Start of DATA TO EXAMINE

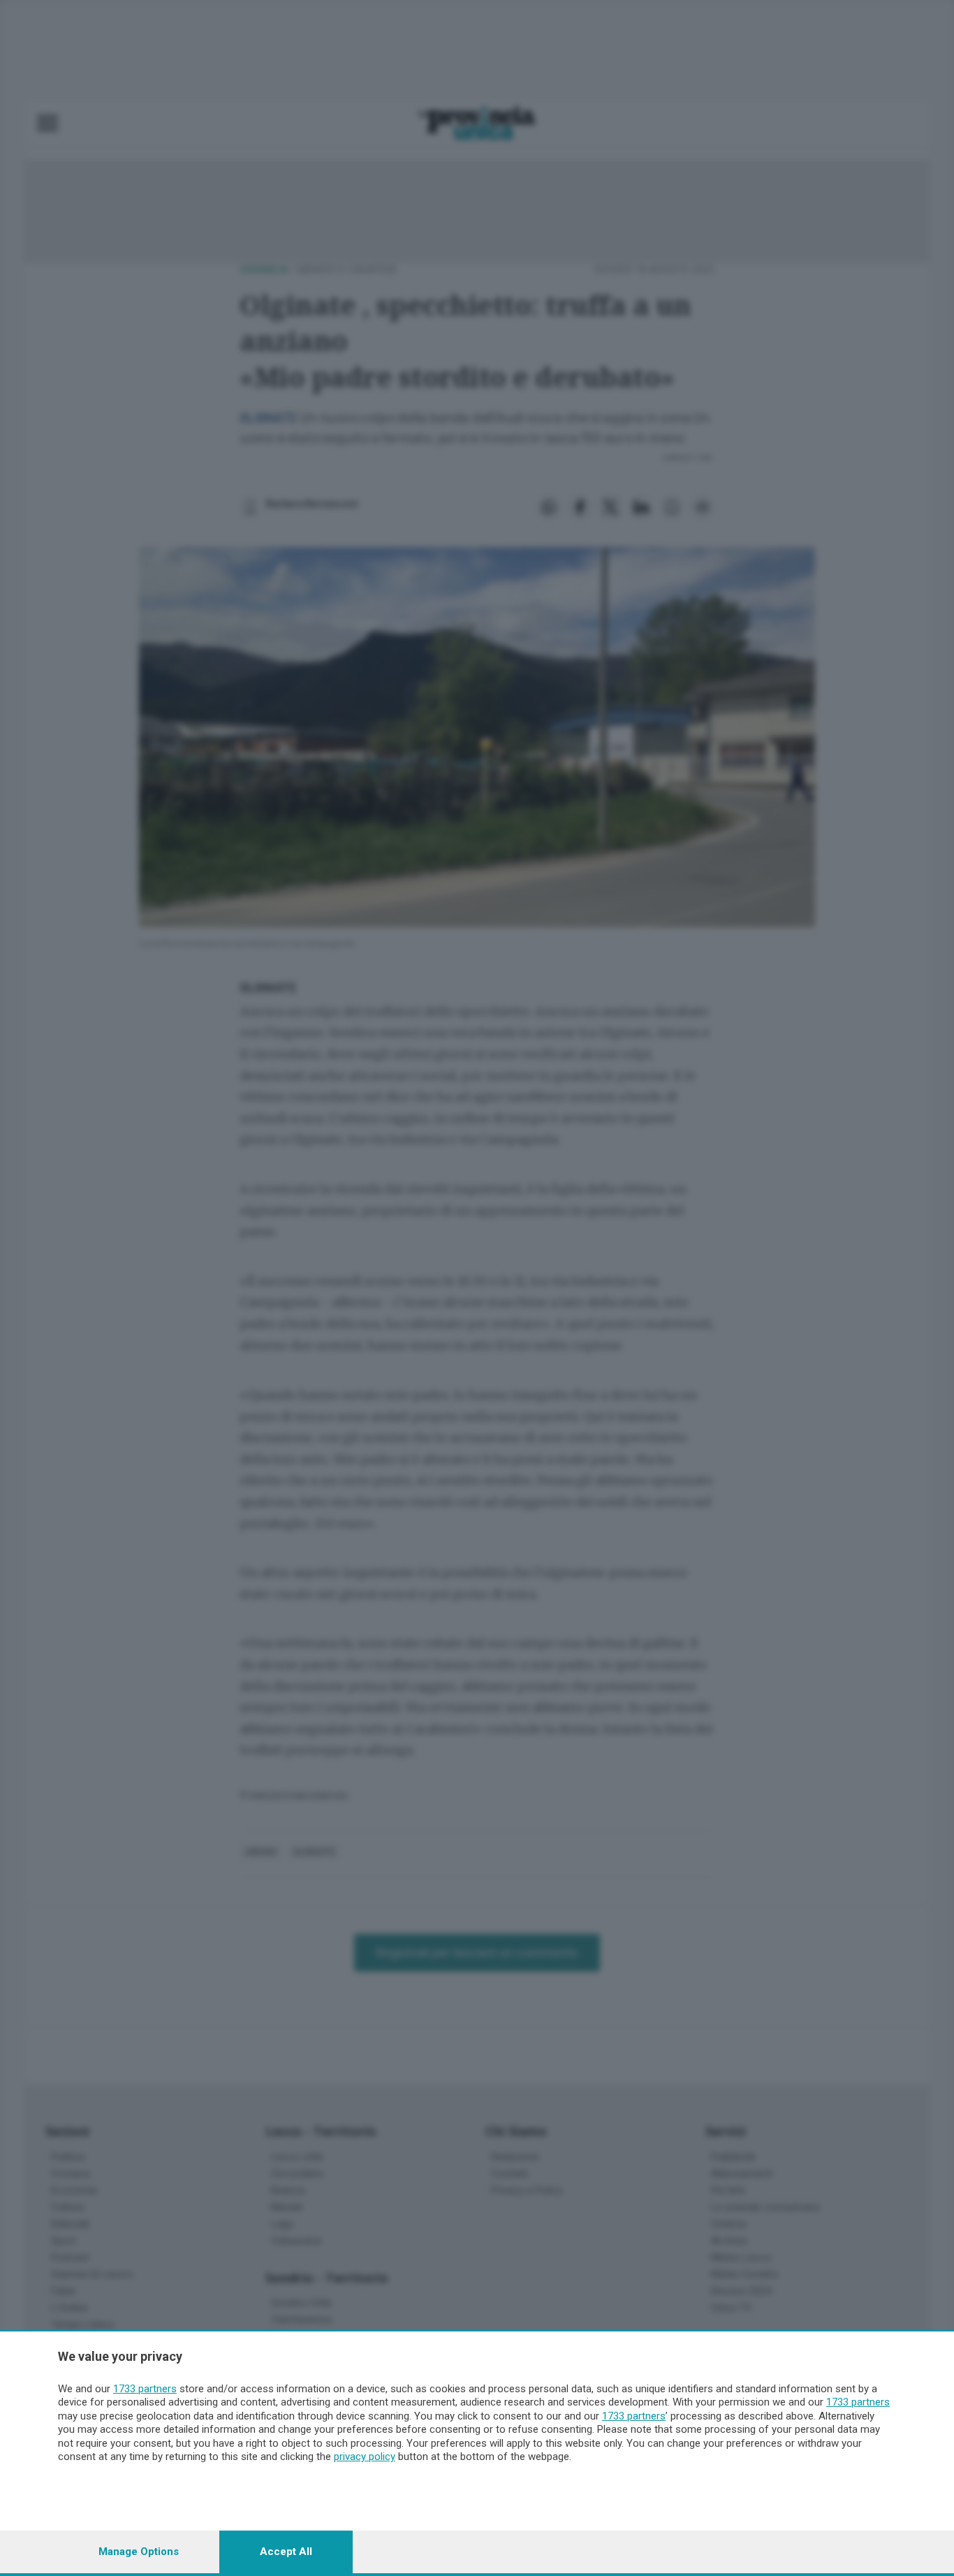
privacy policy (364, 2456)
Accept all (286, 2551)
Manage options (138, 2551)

End of DATA TO EXAMINE
Start of DATA TO EXAMINE

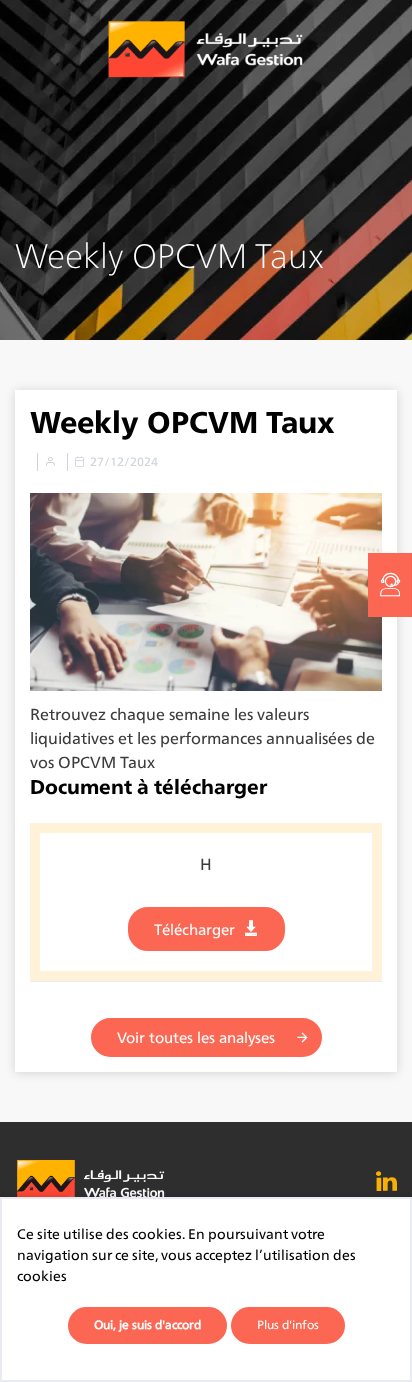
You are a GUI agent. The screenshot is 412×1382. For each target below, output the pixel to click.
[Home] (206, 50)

End of DATA TO EXAMINE

## PROMPT
Set down, exactly as they appear above, all lines from the one that has "You are a GUI" down to the one that has "[Home] (206, 50)", including those two and no others.

## YOUR SOLUTION
You are a GUI agent. The screenshot is 412×1382. For each target below, output the pixel to click.
[Home] (206, 50)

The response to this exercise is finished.